An English speaker automatically feels that the following require “the”:

The autumn moon;
The evening star;
The hot stone;

However these can be either with or without “the”:

Cold rain/The cold rain;
Morning light/The morning light;
Cool water/The cool water;

Trying to come up with a fixed rule to fit all possibilities would be devilishly difficult, because it is often just a matter of traditional usage and common speech — in short, what sounds right to one brought up speaking English.  For those learning the language, it is a constant effort to determine what is normal in each particular case.

This is often an initial difficulty for those coming to hokku from long exposure to modern haiku, which tends to frequently avoid the use of articles, thinking that there is a virtue in making a verse as grammatically minimal as possible.

That mistaken notion is partly derived from seeing literal translations of Japanese hokku; Japanese does not have articles or plurals.  But English is quite unlike Japanese, and to try to mix English words and Japanese grammar just comes out as odd.  This trend toward excessive minimalism in modern haiku is also partly the influence of the experimentalism in English-language poetry of the first half of the 20th century, which sometimes found even eliminating punctuation desirable.

Of course if we carried this idea of minimalization by elimination of articles to its logical conclusion, we would be writing hokku, such as the verse I posted yesterday, in a form like this:

Autumn moon;
On floor
Pine shadow.

Instead of like this:

The autumn moon;
On the floor —
The shadow of the pine.

In short, we would be writing in pidgin English.  And of course many in modern haiku would even eliminate the capitalization and punctuation.  But in contemporary hokku, we do not go for the peculiar.  We use ordinary English in ordinary ways.

When people come to hokku from modern haiku, they are often so accustomed to the partial (or even complete at times) elimination of articles and punctuation that seeing a hokku written in normal English seems initially peculiar to them, because they have been mistakenly conditioned to think that writing a verse requires some kind of special, abbreviated language.  But in hokku, we just write of ordinary things in ordinary English.

It is true that in hokku we keep to the principles of poverty and simplicity — that is, eliminating all that is unnecessary so as to make a stronger verse.  That does not, however, extend to the deliberate distortion of common English usage to fit a preconceived and mistaken notion that by doing so, a verse is somehow made better.

 

David

PINE SHADOW

Here is my loose translation of an autumn hokku by Kikaku, in daoku form.

The autumn moon;
Across the floor —
The shadow of the pine.

Literally, in Japanese it is:

Meigetsu ya tatami no ue ni matsu no kage
   名   月    や     畳     の 上  に   松     の     影
Bright moon ya tatami ‘s on at pine ‘s shadow

The meigetsu is the bright or autumn moon — the harvest moon.
Tatami is the woven grass floor covering used in old Japan.

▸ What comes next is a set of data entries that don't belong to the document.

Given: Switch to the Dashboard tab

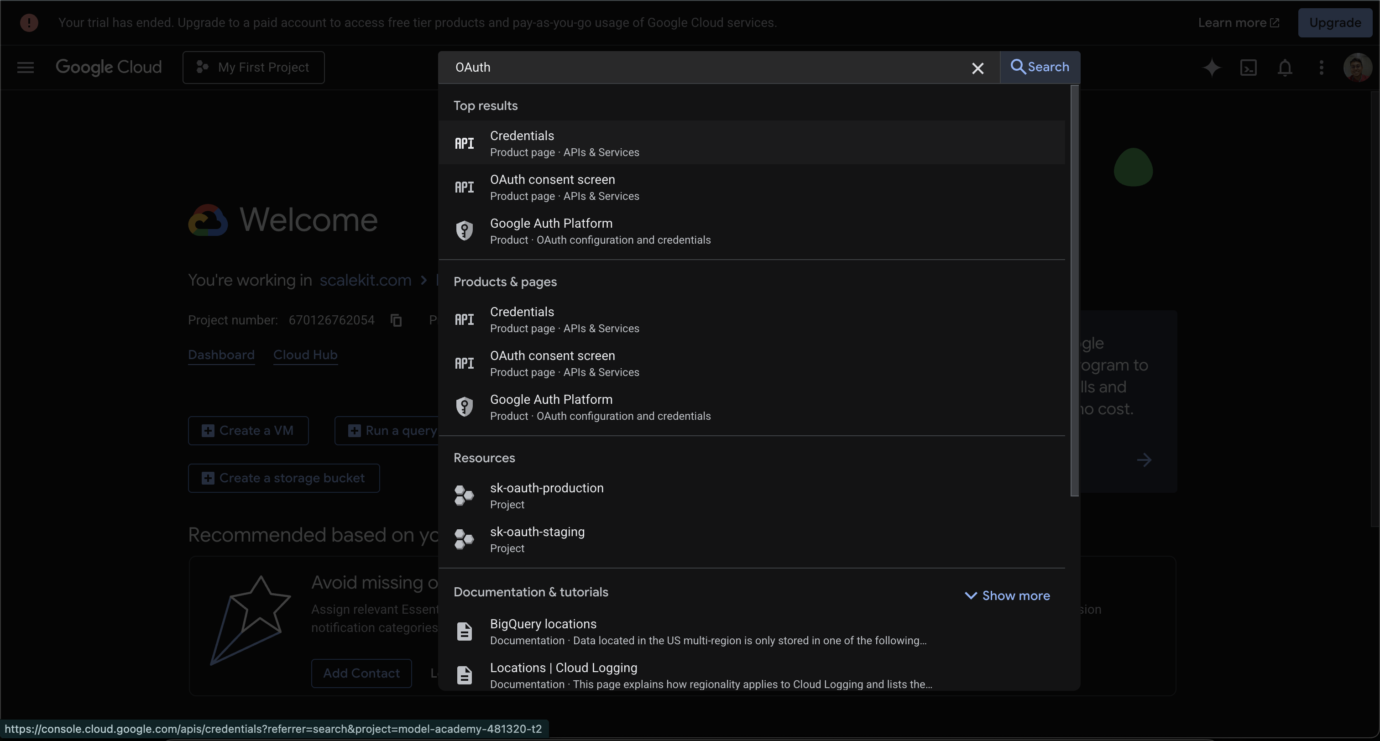Looking at the screenshot, I should click(x=221, y=355).
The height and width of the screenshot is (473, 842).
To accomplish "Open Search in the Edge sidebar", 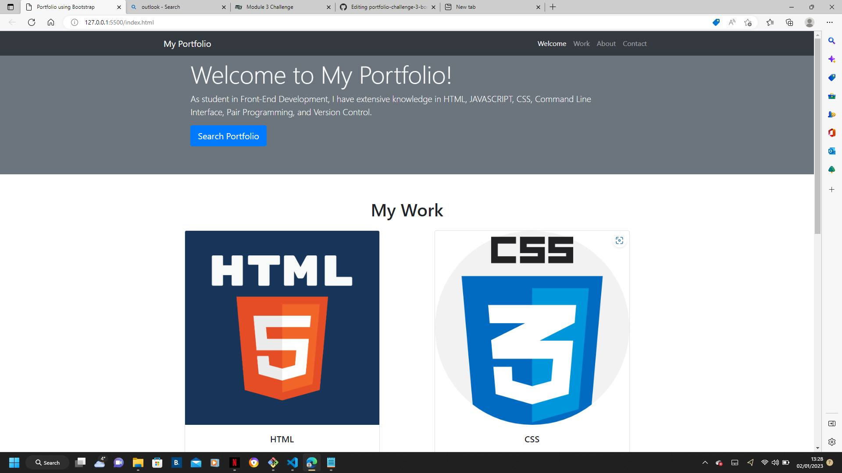I will coord(832,41).
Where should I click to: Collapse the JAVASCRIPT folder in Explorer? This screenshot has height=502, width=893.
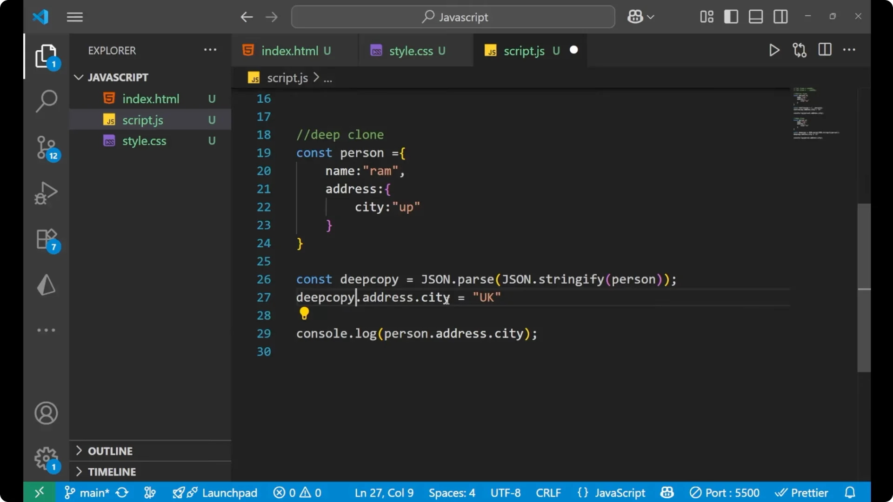coord(78,77)
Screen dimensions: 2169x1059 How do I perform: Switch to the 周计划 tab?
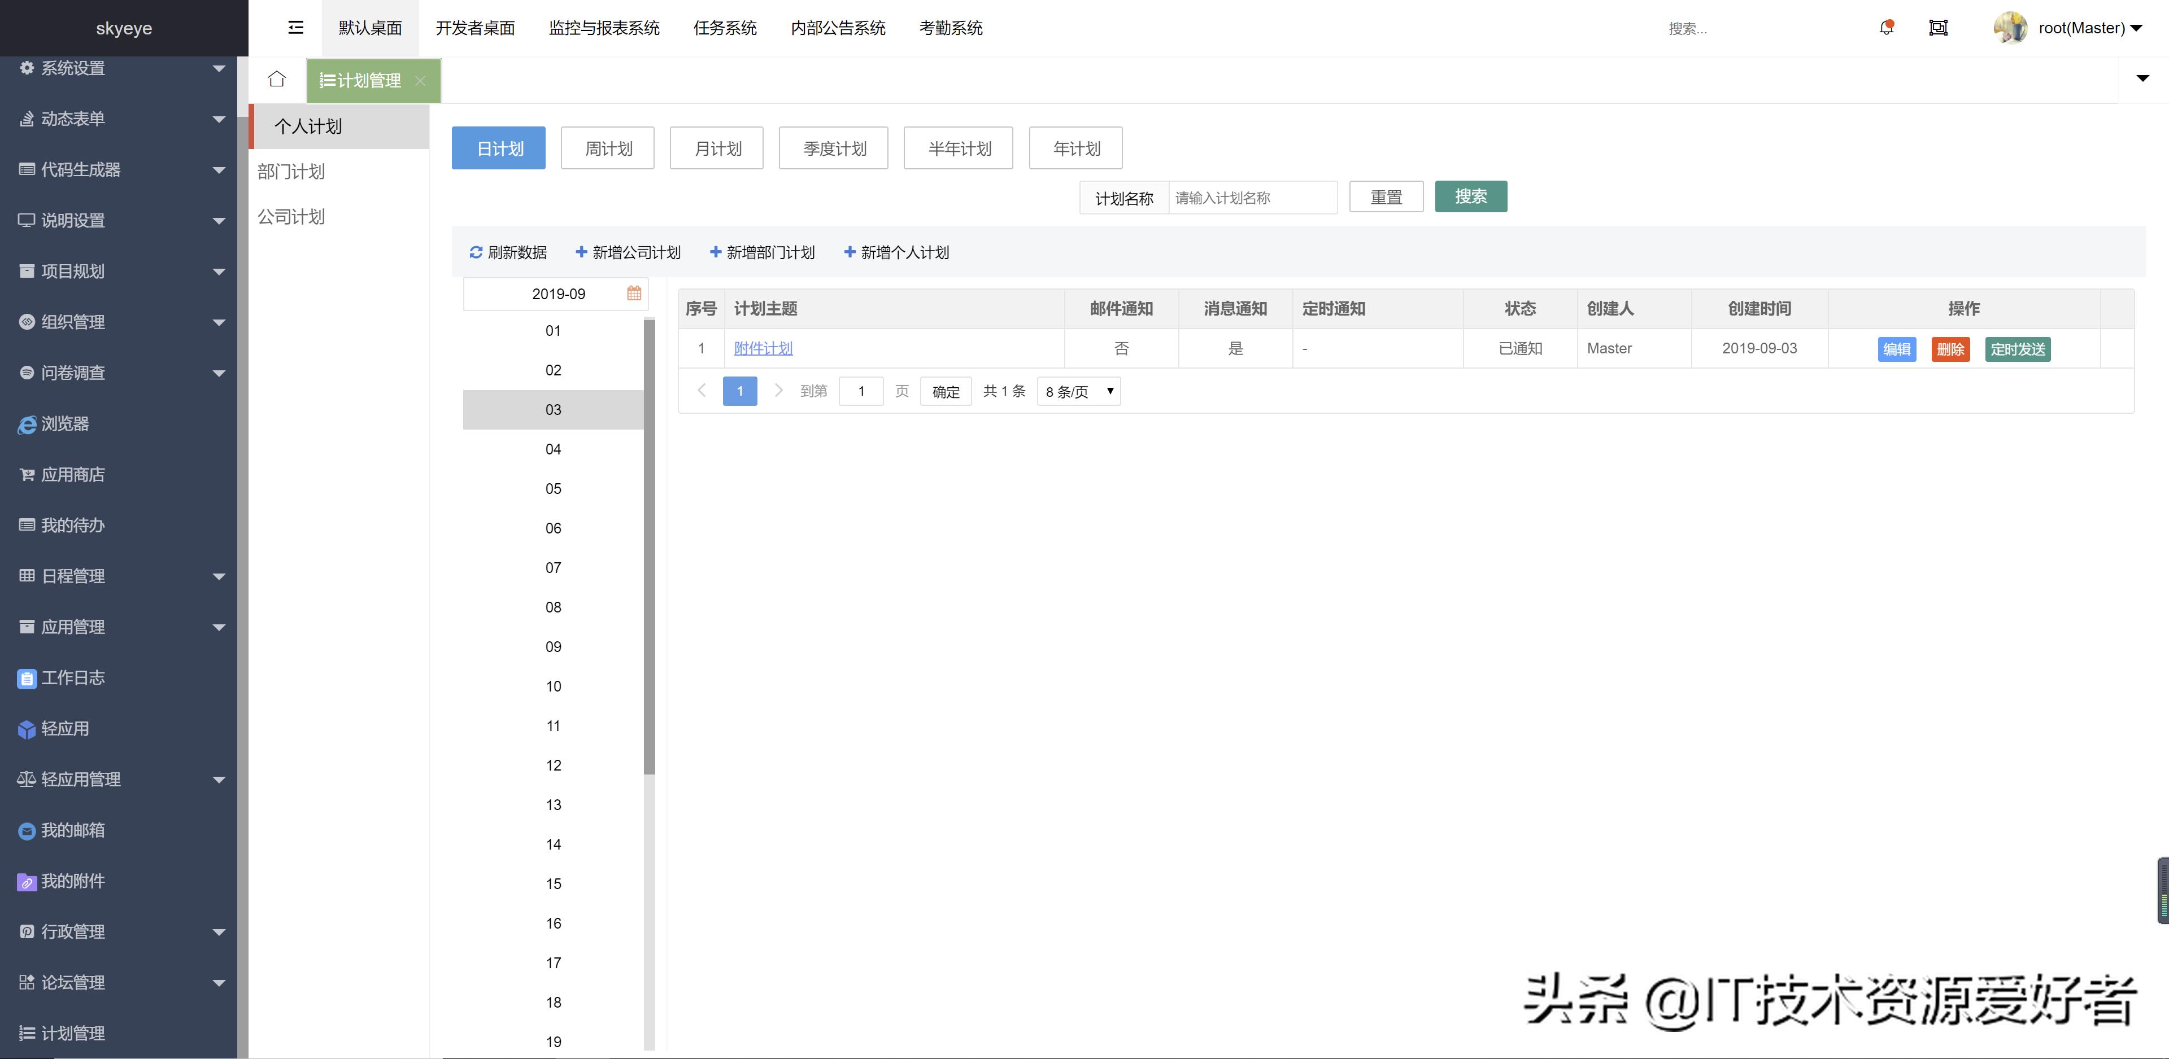click(x=607, y=147)
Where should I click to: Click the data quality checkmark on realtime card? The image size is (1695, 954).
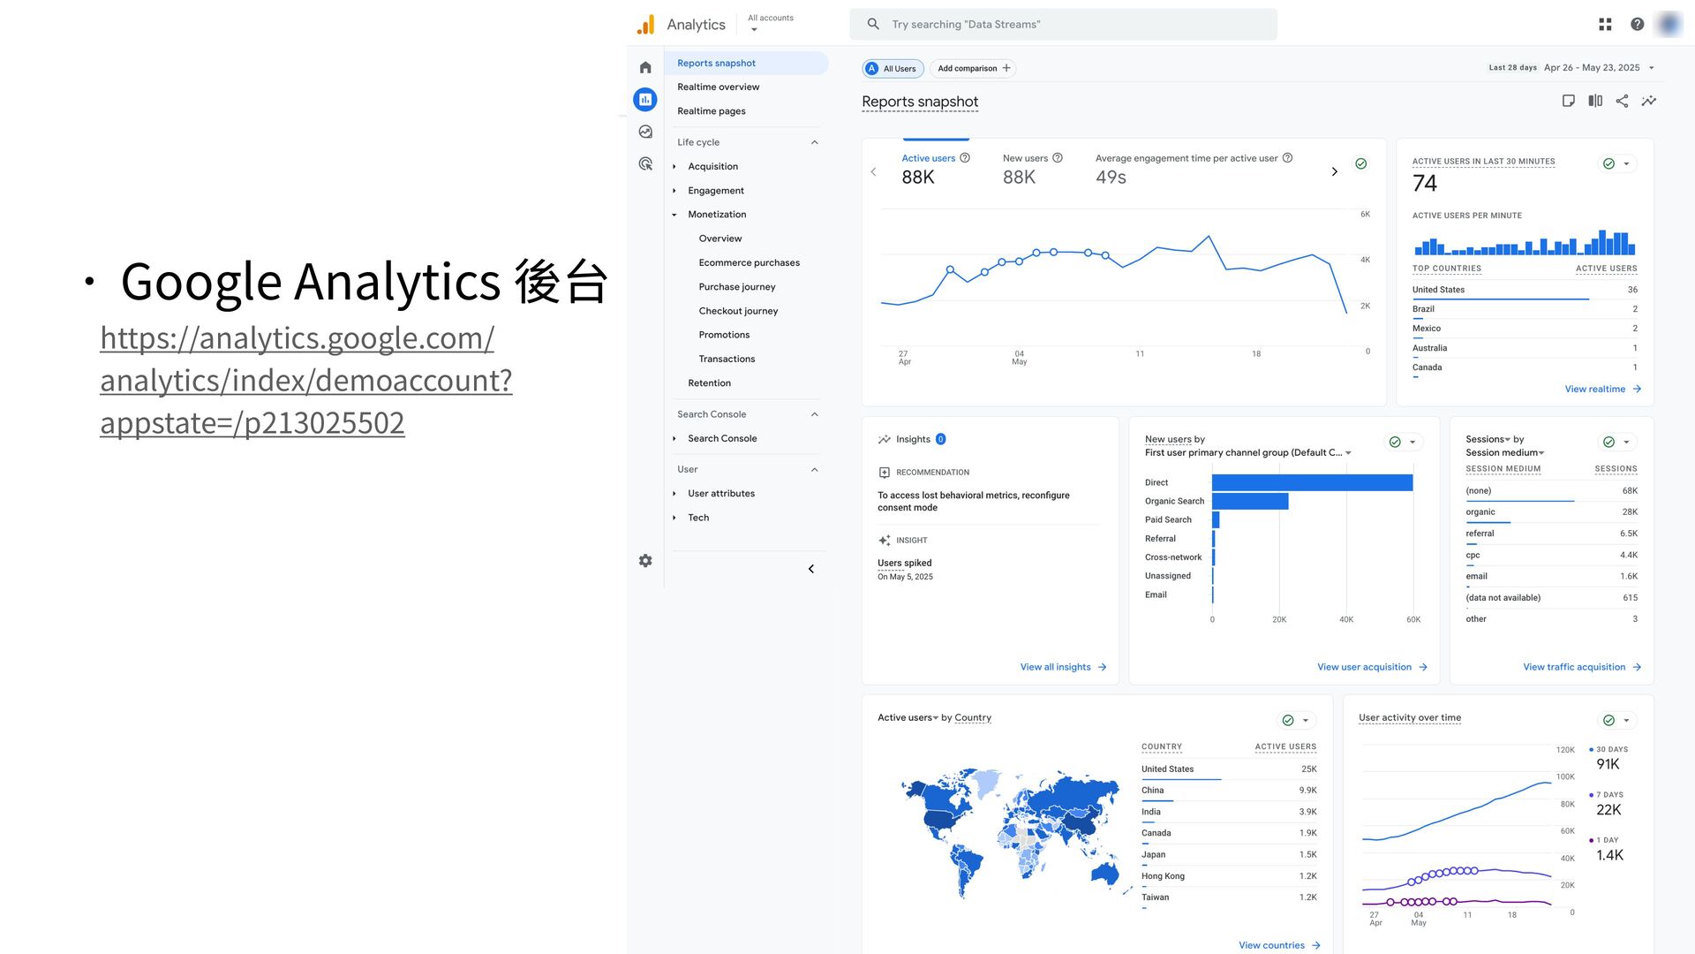tap(1608, 164)
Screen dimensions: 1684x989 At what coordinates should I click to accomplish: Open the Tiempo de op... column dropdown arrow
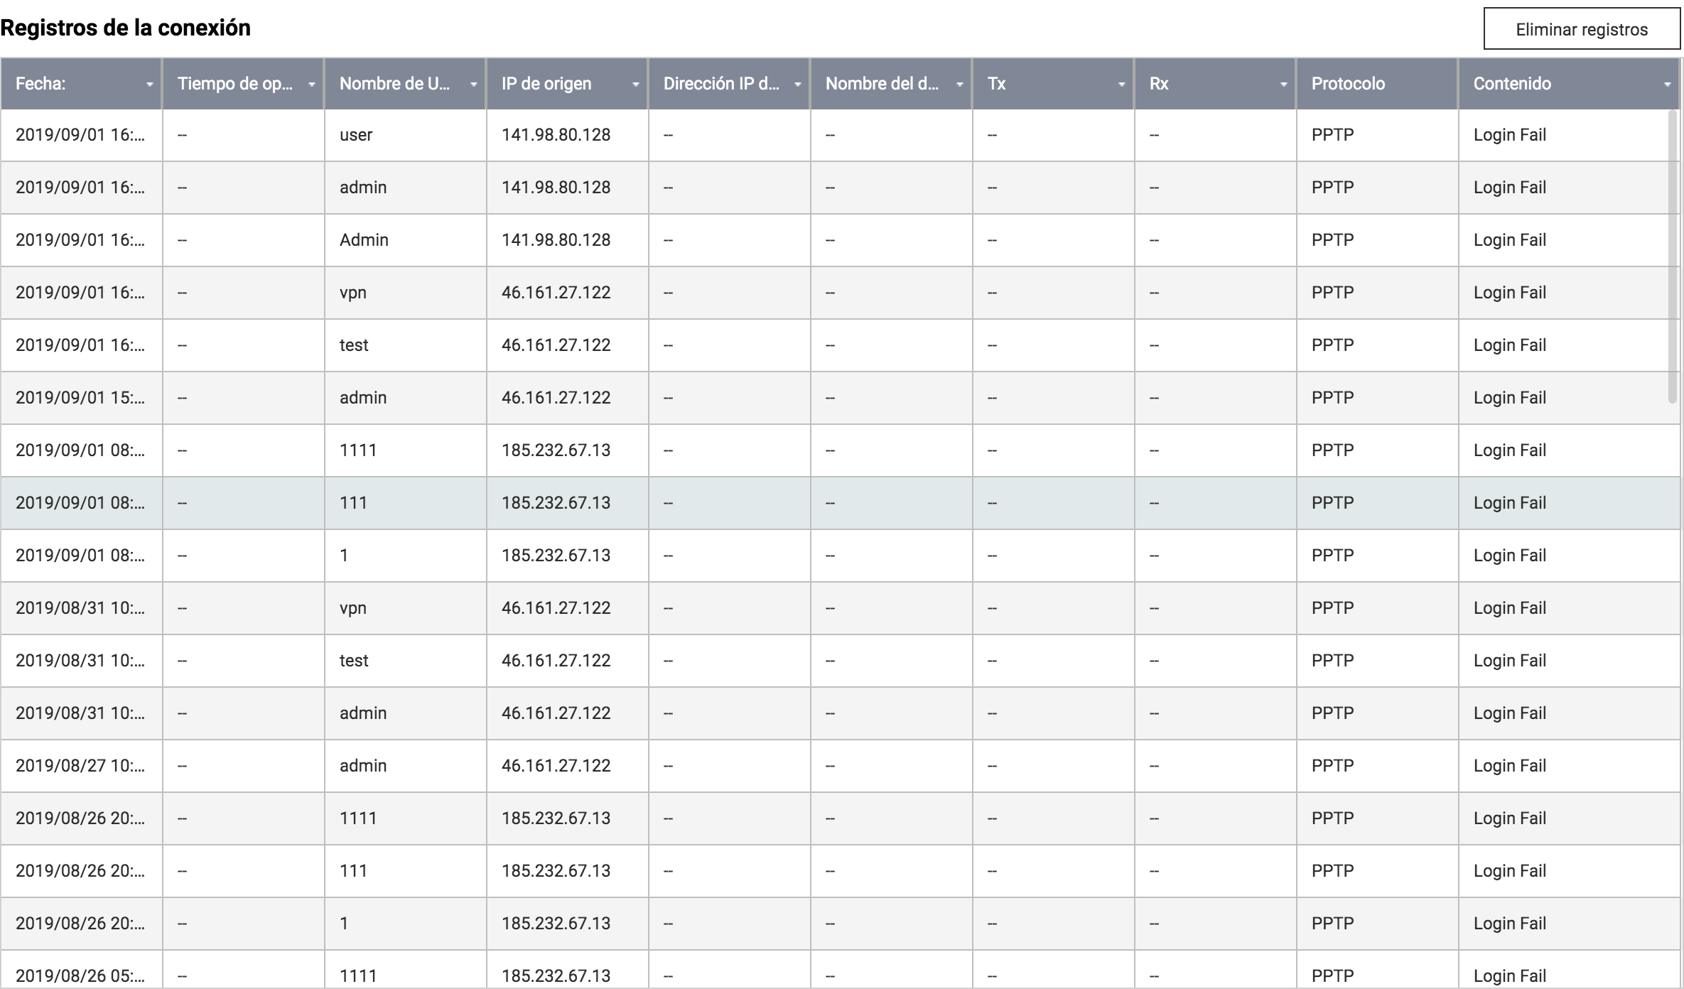(x=311, y=85)
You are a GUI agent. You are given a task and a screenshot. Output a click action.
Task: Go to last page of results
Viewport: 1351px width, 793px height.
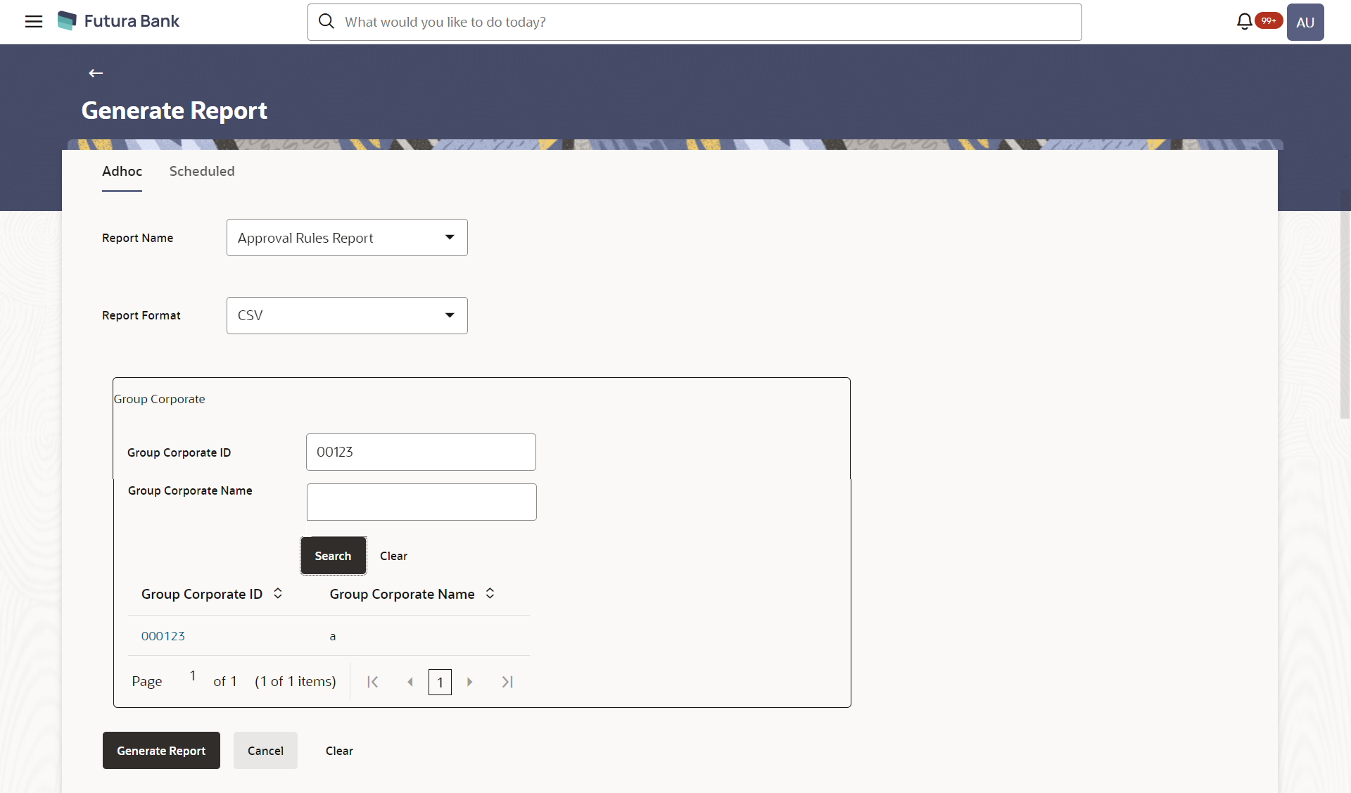507,682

We could make it a big more rustic and rural Western:

The autumn moon.
Across the wooden floor —
The shadow of the pine.

It has a better flow to it, and a wooden floor is certainly more natural than linoleum.

We could also change it a bit more, without going too far from the original:

Autumn moonlight;
A pine shadow
Across the floor.

As you can see, I am not just translating old hokku to be translating them, but want to show you how to write hokku in English — in this case a daoku, or objective hokku.  If hokku is not to die out, there must be those who value it and continue to write it.